Mississippian culture archaeological site

The Brentwood Library Site (40WM210), also known as the Jarman Farm Site, is a Mississippian culture archaeological site located in the city of Brentwood, in Williamson County, Tennessee. The substantial town was occupied during Regional Period IV of the local Mississippian chronology, and there was an associated burial ground, where nearly 50 stone box graves have been found. Artifacts from the site have been radiocarbon dated to between 1298 and 1465 CE. These include several types of Mississippian pottery, with Beckwith Incised found in the highest number.

==Excavations==
The Brentwood Library Site is located on a low ridge next to the Harpeth River and a small spring-fed creek. The site was first mentioned by Frederic Ward Putnam as part of a Harvard Peabody Museum Expedition in 1882, but the exact location was not mentioned. Putnam excavated forty-eight stone box graves at the site. At least one example of a Nashville style shell gorget was found by Putnam during his excavations of an infant's grave, along with a notched-rim bowl, a human effigy-hooded bottle, and eight marine shell beads.

_ _ _ _ _ _ _

EXERCISE GOAL: Repeat the passage on the Brentwood Library Site word for word, from "The Brentwood Library Site (40WM210), also" up to and including "the highest number.".

Rows showing where targets appear:
_ _ _ _ _ _ _

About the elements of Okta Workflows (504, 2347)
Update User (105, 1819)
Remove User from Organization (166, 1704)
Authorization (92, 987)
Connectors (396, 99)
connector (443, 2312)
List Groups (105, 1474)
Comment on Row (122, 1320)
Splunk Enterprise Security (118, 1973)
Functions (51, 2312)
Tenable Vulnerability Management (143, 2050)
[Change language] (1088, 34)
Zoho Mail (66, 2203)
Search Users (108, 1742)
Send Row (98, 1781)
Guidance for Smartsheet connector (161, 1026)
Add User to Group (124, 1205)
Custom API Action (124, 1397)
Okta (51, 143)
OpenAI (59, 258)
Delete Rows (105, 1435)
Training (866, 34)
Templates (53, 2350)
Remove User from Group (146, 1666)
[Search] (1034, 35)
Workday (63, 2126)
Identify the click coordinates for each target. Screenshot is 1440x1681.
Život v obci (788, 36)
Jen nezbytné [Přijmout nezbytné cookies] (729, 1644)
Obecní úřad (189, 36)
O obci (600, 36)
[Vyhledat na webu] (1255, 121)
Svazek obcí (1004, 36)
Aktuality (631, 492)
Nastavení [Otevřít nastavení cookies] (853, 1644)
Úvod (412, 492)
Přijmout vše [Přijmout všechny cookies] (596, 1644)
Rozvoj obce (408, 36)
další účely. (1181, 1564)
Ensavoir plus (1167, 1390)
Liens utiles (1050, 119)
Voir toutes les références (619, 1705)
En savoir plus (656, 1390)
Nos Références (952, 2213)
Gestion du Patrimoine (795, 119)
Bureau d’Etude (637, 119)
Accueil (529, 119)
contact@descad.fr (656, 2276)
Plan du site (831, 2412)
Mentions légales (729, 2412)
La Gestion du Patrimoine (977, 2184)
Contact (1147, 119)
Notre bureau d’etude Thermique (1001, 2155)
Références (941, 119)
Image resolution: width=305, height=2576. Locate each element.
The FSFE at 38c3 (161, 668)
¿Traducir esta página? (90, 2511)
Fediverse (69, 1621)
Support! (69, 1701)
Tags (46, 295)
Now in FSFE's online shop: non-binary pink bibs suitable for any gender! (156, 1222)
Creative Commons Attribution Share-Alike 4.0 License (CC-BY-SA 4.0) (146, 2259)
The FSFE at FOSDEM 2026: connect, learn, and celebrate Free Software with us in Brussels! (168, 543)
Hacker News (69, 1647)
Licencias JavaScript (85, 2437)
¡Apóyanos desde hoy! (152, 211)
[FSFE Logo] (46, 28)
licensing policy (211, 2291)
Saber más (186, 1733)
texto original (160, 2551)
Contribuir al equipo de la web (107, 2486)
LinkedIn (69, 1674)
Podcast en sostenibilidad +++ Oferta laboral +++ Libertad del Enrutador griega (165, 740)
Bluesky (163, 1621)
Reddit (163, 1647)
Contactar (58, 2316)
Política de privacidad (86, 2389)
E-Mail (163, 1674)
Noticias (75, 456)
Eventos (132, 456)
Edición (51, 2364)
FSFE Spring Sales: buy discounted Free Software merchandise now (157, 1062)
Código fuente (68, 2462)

_ _ _ _ _ _ _

TASK ANSWER:
The Brentwood Library Site (40WM210), also known as the Jarman Farm Site, is a Mississippian culture archaeological site located in the city of Brentwood, in Williamson County, Tennessee. The substantial town was occupied during Regional Period IV of the local Mississippian chronology, and there was an associated burial ground, where nearly 50 stone box graves have been found. Artifacts from the site have been radiocarbon dated to between 1298 and 1465 CE. These include several types of Mississippian pottery, with Beckwith Incised found in the highest number.